Here's how AEB works in the different drive modes:
♦ In Continuous and Self-timer modes, pressing the Shutter button once automatically takes three bracketed exposures. In the Self-timer drive modes, the three bracketed shots are taken in succession after the timer interval has elapsed.
♦ In Single-shot drive mode, you have to press the Shutter button three separate times to get the three bracketed exposures.
♦ If C.Fn-9 is set for Mirror Lockup, and you're using AEB and Continuous drive mode, only one of the bracketed shots is taken at a time. You press the Shutter button once to lock up the mirror and the exposure is made after the self-timer time elapses. The exposure level indicator in the viewfinder flashes after each exposure until all three bracketed images have been made. The exposure index also shows which of the exposures is currently being made, for example, the decreased exposure.
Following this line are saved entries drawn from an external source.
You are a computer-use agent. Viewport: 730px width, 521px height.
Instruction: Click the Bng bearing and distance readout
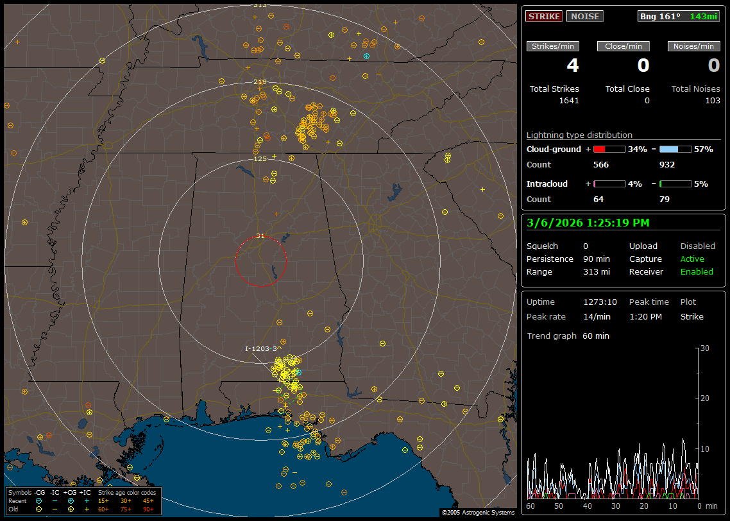(678, 16)
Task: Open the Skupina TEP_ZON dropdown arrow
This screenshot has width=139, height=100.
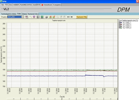Action: (23, 17)
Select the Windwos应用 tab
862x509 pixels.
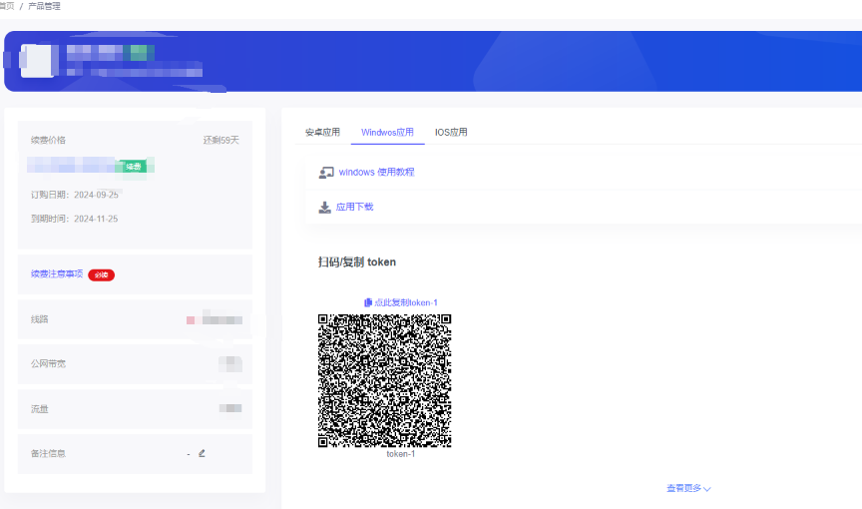pyautogui.click(x=387, y=132)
AEB settings are temporary. If you change lenses, pop up the built-in flash or mount an accessory flash, or turn off the camera, the AEB settings are cancelled.
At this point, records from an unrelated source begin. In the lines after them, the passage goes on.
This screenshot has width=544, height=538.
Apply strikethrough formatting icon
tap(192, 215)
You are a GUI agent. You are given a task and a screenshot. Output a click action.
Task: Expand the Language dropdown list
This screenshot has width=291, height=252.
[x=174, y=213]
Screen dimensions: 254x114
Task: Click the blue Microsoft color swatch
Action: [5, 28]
You can set AEB by following these steps:
1. Press the Menu button, and then turn the Main dial to select the Shooting 2 (red) menu.
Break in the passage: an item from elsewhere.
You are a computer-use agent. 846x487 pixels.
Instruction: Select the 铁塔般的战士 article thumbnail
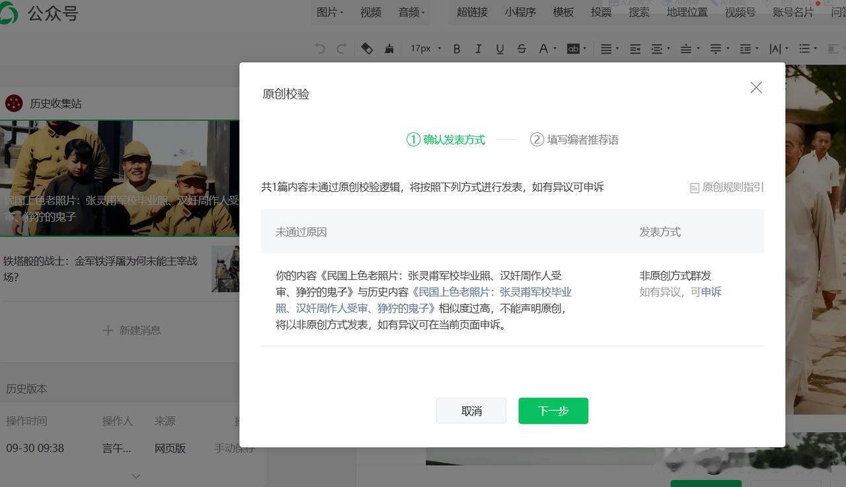[x=225, y=269]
2. Press the up or down cross key to select AEB.
3. Press the Set button. The AEB
bracketing scale is activated.
4. Press the right cross key to select the bracketing amount.
Markers that show increased and decreased exposure settings are displayed on the bracketing scale. You can set bracketing up to +/- 2 stops. The default exposure increment is 1/3 stop.
5. Press the Set button. Lightly press the Shutter button to return to shooting.
6. If you're in One-shot drive mode, press the Shutter button to focus, and then make the shot. Continue pressing the Shutter button two more times to take all three bracketed shots. In Continuous or a Self-timer mode, the three shots are taken by pressing the Shutter button once.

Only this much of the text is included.